# Gameroom basement flooring?



## PaulMcC (Mar 6, 2006)

my wife and I are very chemical sensitive, but need to install some form of flooring in our gameroom. We have to avoid all oil paints, and any other chemical solution at this time. We have to go with snap together flooring that will vent itself. We have a concrete floor. We had to have an interior french drain installed after Ivan. Currently, there are no more moister problems in the wall or floor. Do I have to seal the cement floor in order to put down an interlocking foam square flooring? We were told that this flooring was sealed and would resist moisture. We are concerned that maybe moisture would build up under the flooring, and would be a condensation problem?

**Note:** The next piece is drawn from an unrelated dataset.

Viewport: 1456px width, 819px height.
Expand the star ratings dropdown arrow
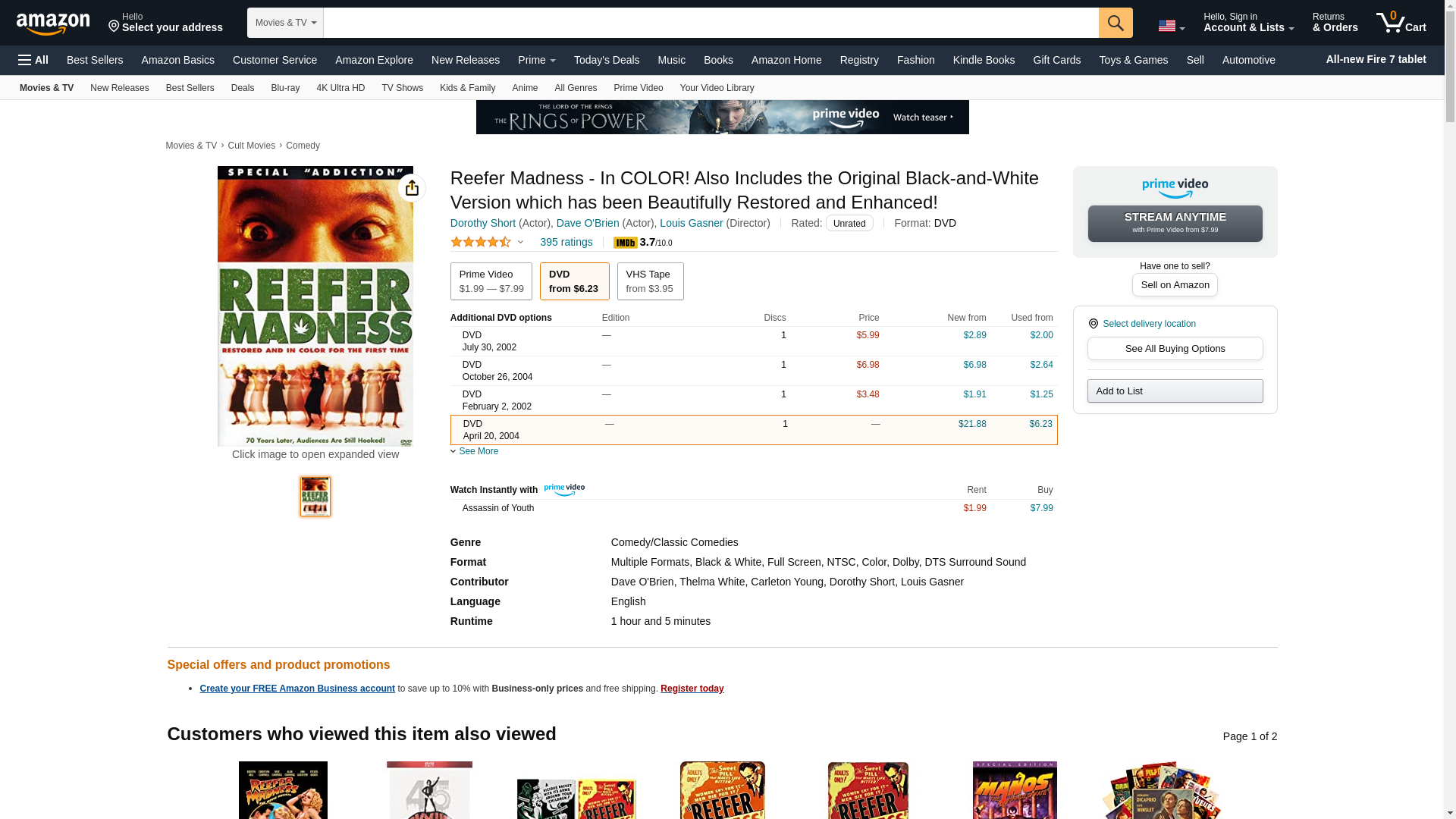tap(520, 242)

Any suggestions?


----------



## Floorwizard (Dec 5, 2003)

> snap together flooring


Which kind exactly?


----------



## PaulMcC (Mar 6, 2006)

www.easy-tiles.com They have an anti-fatigue flooring which I am interested in. I thought I could just install this directly over the floor with no need for glue. There is also another option I discovered at http://superseal.ca/index.cfm This is a dimpled membrane that can just be laid down over the floor and then carpeted overtop.
Thanks,
Paul


----------



## Floorwizard (Dec 5, 2003)

Check out Tesserea carpet tile by Milliken carpets.

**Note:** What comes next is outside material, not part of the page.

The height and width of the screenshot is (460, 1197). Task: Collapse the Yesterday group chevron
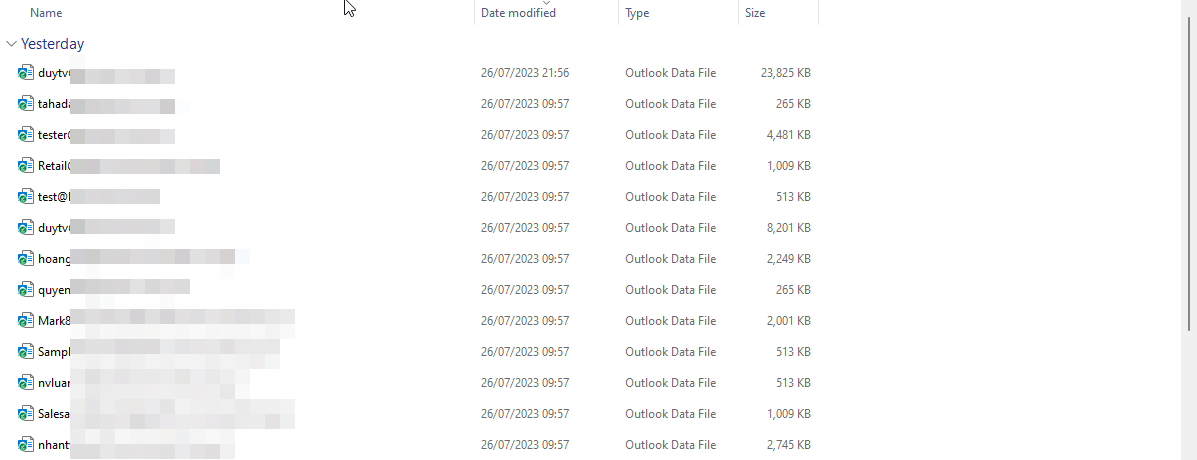coord(11,44)
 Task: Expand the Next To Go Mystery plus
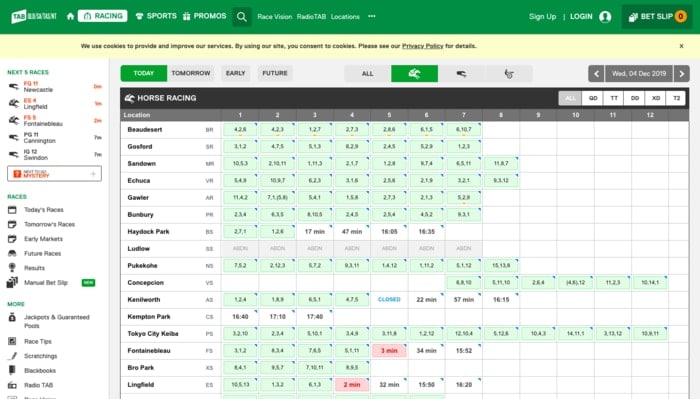(x=93, y=174)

a search on Google should do it.


----------



## KUIPORNG (Jan 11, 2006)

*Try what I did*

I used those big black plastic sheet which is used to surround the fundation for water proofing bought in HD, cost $124 enough to cover 400 sq ft. these sheet are not flat, but with regular pattern with plastic cylinders which will raise the flooring, in case water goes underneath for whatever reason, the water has space to travel and evapoluate to air (in theory), I then put 4x8 OSB board on top of this thick plastic. This is very similar effect as the other product Dricore, I will not say they are exactly the same, but similar, and use similar theory. I do it for my whole approx 900 sq. feet basement cost me total $540 CAD. I spend 8 hours altogether to get this done for the whole basement.

I think after you have wood subflooring, you can do carpet, tiling,..etc. with out much concern, considering the wood subflooring is water proof, which I believe it is in this case.


----------